A waiting game

Having been away every weekend in July, I was looking forward to a quiet one at home to start August. However, there was a problem with one of my websites hosted by Fasthosts that was set to occupy me for the weekend and a few weekday evenings afterwards.

The issue appeared to be slow site response so I followed advice given to me by second line support when this website displayed the same type of behaviour: upgrade from Apache 1.3 to 2.2 using the control panel. Unfortunately for me, that didn’t work smoothly at all and there seemed to be serious file loss as a result. Raising a ticket with the support desk only got me the answer that I had to wait for completion and I now have come to the conclusion that the migration process may have got stuck somewhere along the way. Maybe another ticket is in order.

There were a number of causes of the waiting that gave rise to the title of this post. Firstly, support for low costing isn’t exactly timely and I do wonder if it’s any better for more prominent websites. Restoration of websites by FTP is another activity that takes up plenty of time as does rebuilding databases and populating them with data. Lastly, there’s changing the DNS details for a website. In hindsight, there may be ways of reducing the time demands of these. For instance, contacting a support team by telephone may be quicker unless there is a massive queue awaiting attention and there was a wait of several hours one night when a security changeover affected a multitude of Fasthosts users. Of course, it is not a panacea at the best of times as we have known since all those stories began to do the rounds in the middle of the 1990’s. Doing regular backups would help the second though the ones that I was using for the restoration weren’t too bad at all. Nevertheless, they weren’t complete so there was unfinished business that required resolution later. The last of these is helped along by more regular PC restarts so that unexpected discovery will remain a lesson for the future though I don’t plan on moving websites around for a while. After all, getting DNS details propagated more quickly really is a big help.

While awaiting a response from Fasthosts, I began to ponder the idea of using an alternative provider. Perusal of the latest digital edition of .Net (I now subscribe to the non-paper edition so as to cut down on the clutter caused by having paper copies about the place) ensued before I decided to investigate the option of using Webfusion. Having decided to stick with shared hosting, I gave their Unlimited Linux option a go. For someone accustomed to monthly billing, it was unusual to see annual biannual and triannual payment schemes too. The first of these appears to be the default option so a little care and attention is needed if you want something else. In order to encourage you to stay with Webfusion longer, the per month is on sliding scale: the longer the period you buy, the lower the cost of a month’s hosting.

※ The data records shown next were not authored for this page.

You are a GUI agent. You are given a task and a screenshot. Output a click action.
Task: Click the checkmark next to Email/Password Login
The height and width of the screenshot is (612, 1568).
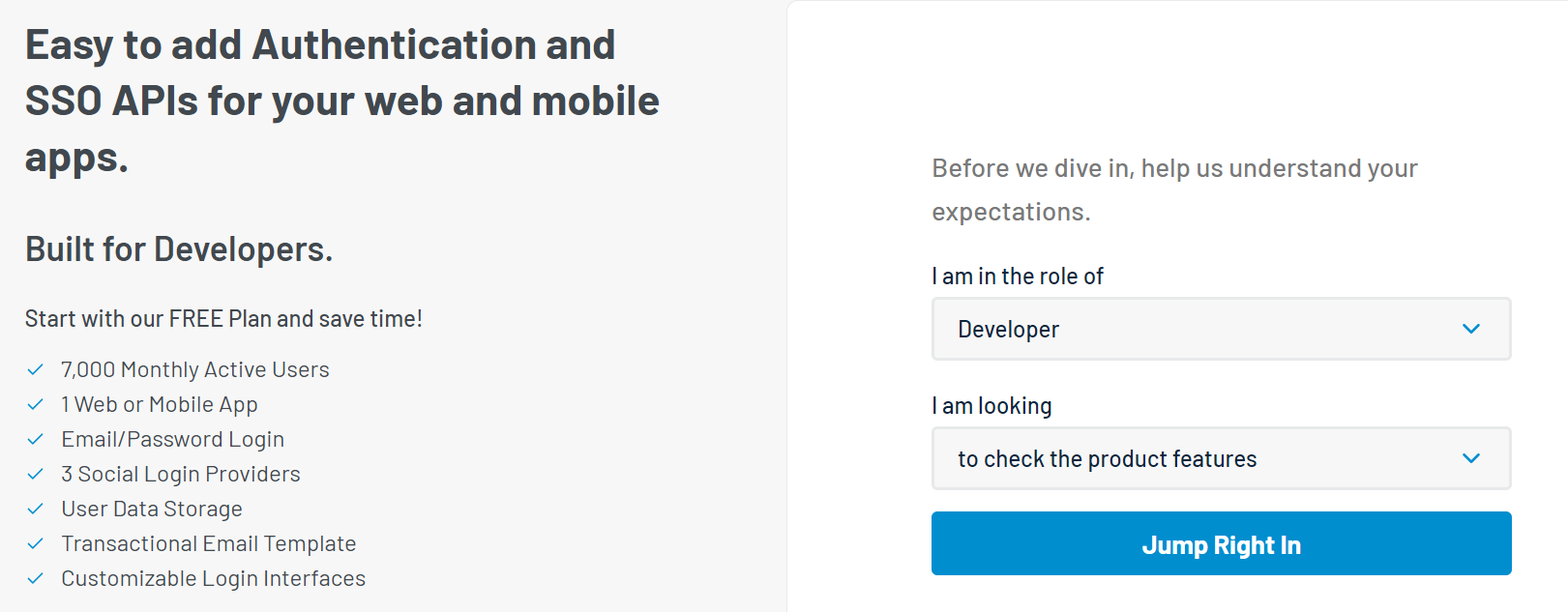[36, 439]
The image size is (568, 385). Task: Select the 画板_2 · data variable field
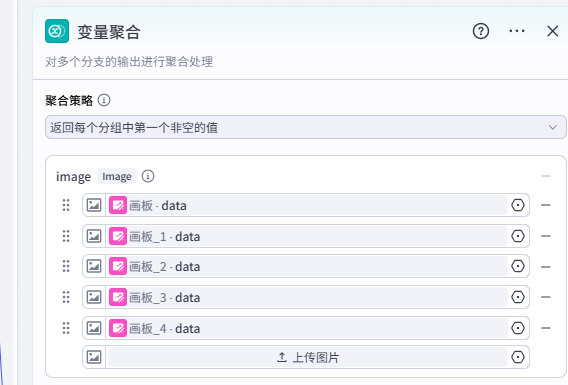[307, 267]
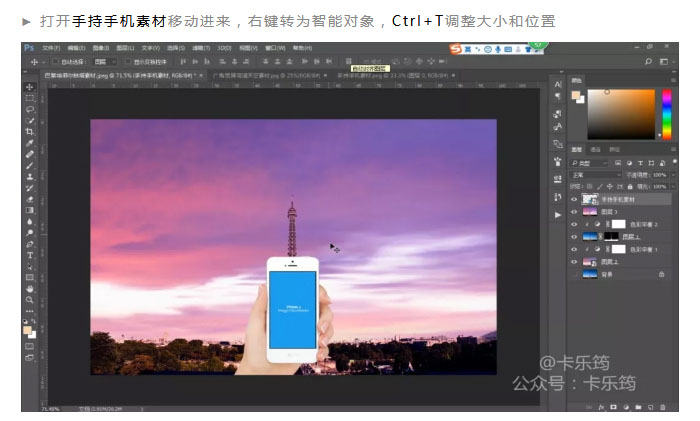
Task: Open the layer blend mode dropdown
Action: click(x=594, y=174)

Once the account was set up, I added a database and set to the long process of uploading files from my local development site using FileZilla. Having got a MySQL backup from the Fasthosts site, I used the provided PHPMyAdmin interface to upload the data in pieces not exceeding the 8 MB file size limitation. It isn’t possible to connect remotely to the MySQL server using the likes of MySQL Administrator so I bear with this not so smooth process. SSH is another connection option that isn’t available but I never use it much on Fasthosts sites anyway. There were some questions to the support people along and the first of these got a timely answer though later ones took longer before I got an answer. Still, getting advice on the address of the test website was a big help while I was sorting out the DNS changeover.

Speaking of the latter, it took a little doing and not little poking around Webfusion’s FAQ’s before I made it happen. First, I tried using name servers that I found listed in one of the articles but this didn’t seem to achieve the end that I needed. Mind you, I would have seen the effects of this change a little earlier if I had rebooted my PC earlier than I did than I did but it didn’t occur to me at the time. In the end, I switched to using my domain provider’s name servers and added the required information to them to get things going. It was then that my website was back online in some fashion so I could any outstanding loose ends.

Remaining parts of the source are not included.